|P.N., Rajesh - WASHINGTON STATE UNIV|
Submitted to: International Chickpea and Pigeonpea Newsletter
Publication Type: Peer Reviewed Journal
Publication Acceptance Date: January 1, 2007
Publication Date: November 1, 2007
Citation: P.N., R., Muehlbauer, F.J., Mcphee, K.E. 2007. Stability analysis of chickpea large genomic DNA inserts in Agrobacterium.. International Chickpea and Pigeonpea Newsletter.online Interpretive Summary: Genetic transformation using Agrobacterium tumefaciens is a valuable tool for gene discovery and in the study of gene funcition. The ablility to study genes in their native state including their flanking regulatory sequences requires the manipulation of very large DNA segments. Through the use of Bacterial Artificial Chromosome libraries it is possible to study such large segments, but the stability of these segments in Agrobacterium tumefaciens must be verified prior to intiation of transformation experiments. This study evalutated the stablity of seven large DNA segments ranging from 20 - 100 kb in length in two A. tumefaciens strain Agl0. All these fragments were successfully recovered from strain Agl0; however, individual colonies were found with some deletions. Results from this study demonstrate the necessity and importance of selecting an appropriate and suitable A. tumefaciens strain and that verifying the stability of the DNA segment in the suitable strain prior to initiating transformation experiments.

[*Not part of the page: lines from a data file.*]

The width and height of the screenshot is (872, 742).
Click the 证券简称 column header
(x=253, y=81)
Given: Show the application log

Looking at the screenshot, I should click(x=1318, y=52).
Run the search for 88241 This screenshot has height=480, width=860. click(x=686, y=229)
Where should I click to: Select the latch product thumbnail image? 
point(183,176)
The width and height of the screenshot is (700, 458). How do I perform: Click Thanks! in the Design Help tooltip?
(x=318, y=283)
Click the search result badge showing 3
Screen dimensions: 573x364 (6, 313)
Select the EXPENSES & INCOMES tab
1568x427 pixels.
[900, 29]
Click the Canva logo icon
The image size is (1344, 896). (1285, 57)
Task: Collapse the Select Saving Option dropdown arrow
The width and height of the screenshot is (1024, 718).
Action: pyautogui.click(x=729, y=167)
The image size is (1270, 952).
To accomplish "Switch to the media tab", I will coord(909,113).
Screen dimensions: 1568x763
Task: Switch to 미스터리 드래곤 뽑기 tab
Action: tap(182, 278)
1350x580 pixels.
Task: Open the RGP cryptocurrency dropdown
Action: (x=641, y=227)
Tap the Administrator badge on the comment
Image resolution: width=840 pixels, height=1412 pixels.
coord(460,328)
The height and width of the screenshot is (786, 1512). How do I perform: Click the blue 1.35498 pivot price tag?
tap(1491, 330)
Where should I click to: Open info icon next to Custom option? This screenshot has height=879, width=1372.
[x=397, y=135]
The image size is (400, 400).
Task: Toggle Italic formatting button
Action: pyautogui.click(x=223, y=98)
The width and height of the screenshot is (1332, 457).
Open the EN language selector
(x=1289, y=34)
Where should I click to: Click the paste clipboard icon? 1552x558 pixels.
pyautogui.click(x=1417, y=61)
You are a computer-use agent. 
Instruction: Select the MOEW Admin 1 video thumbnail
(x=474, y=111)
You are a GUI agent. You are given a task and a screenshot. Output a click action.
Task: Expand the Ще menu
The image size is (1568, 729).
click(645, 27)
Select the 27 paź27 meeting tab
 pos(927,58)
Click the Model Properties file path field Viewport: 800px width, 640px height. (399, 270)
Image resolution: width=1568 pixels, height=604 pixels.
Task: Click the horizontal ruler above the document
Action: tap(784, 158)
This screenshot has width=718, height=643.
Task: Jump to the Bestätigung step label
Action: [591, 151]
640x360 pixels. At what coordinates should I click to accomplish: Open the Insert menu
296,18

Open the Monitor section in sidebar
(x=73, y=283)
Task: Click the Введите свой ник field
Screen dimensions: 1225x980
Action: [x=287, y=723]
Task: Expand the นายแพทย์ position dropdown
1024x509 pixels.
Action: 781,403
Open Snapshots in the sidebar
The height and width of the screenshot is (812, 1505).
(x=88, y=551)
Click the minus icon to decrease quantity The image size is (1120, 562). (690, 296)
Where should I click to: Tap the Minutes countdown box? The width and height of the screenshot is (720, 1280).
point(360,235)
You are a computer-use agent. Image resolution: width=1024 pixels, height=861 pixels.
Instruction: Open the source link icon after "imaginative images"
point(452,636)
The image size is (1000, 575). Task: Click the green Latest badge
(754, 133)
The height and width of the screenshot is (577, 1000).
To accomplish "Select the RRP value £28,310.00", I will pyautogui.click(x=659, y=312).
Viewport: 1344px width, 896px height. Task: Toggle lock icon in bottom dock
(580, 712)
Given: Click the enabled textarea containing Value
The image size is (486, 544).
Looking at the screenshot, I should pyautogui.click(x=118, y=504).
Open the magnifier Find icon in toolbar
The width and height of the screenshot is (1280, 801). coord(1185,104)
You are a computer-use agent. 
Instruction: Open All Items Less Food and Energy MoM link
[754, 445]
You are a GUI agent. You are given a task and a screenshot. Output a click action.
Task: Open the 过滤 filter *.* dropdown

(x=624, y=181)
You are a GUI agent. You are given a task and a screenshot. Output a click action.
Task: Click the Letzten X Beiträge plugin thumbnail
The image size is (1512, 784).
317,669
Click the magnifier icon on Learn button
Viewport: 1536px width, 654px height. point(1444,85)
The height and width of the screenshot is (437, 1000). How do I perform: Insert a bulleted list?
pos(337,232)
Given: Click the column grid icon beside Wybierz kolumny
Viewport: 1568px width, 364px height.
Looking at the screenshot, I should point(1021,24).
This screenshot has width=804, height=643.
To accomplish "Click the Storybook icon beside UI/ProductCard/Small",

Technical Abstract: Agrobacterium tumefaciens-mediated transformation of large DNA inserts directly into plants facilitates the transfer of gene clusters and flanking regulatory elements. It is recommended that the integrity of large genomic fragments in Agrobacterium be verified prior to plant transformation. In this study, the stability of large genomic DNA inserts in A.t. was assessed using seven fragments ranging in size from 20 to 100 kb obtained from a chickpea Bacterial Artificial Chromosome (BAC) library constructed using the pCLDO4541 (V41) binary vector. Six inserts were associated with ascochyta blight resistance and one was linked to fusarium wilt race 3 resistance in chickpea. These BAC clones were transformed into A. tumefaciens strain Agl0 using triparental mating. Stability of the clones in A. tumefaciens was assessed by transforming the BAC clones back into E. coli - ElectroMAXTM DH10BTM strain and evaluated using Pulsed Field Gel Electrophoresis. All fragments up to 100kb in size were stably transformed into Agl0 by triparental mating and recovered intact. Clone identity was confirmed by fingerprinting. Our results show that genomic fragments up to 100kb transferred by triparental mating were stably maintained in A. tumefaciens strain Agl0. However, despite the presence of intact plasmids, evidence of deletions from individual colonies was also observed in Agl0 which emphasizes the need to verify the presence and integrity of the plasmid being transferred.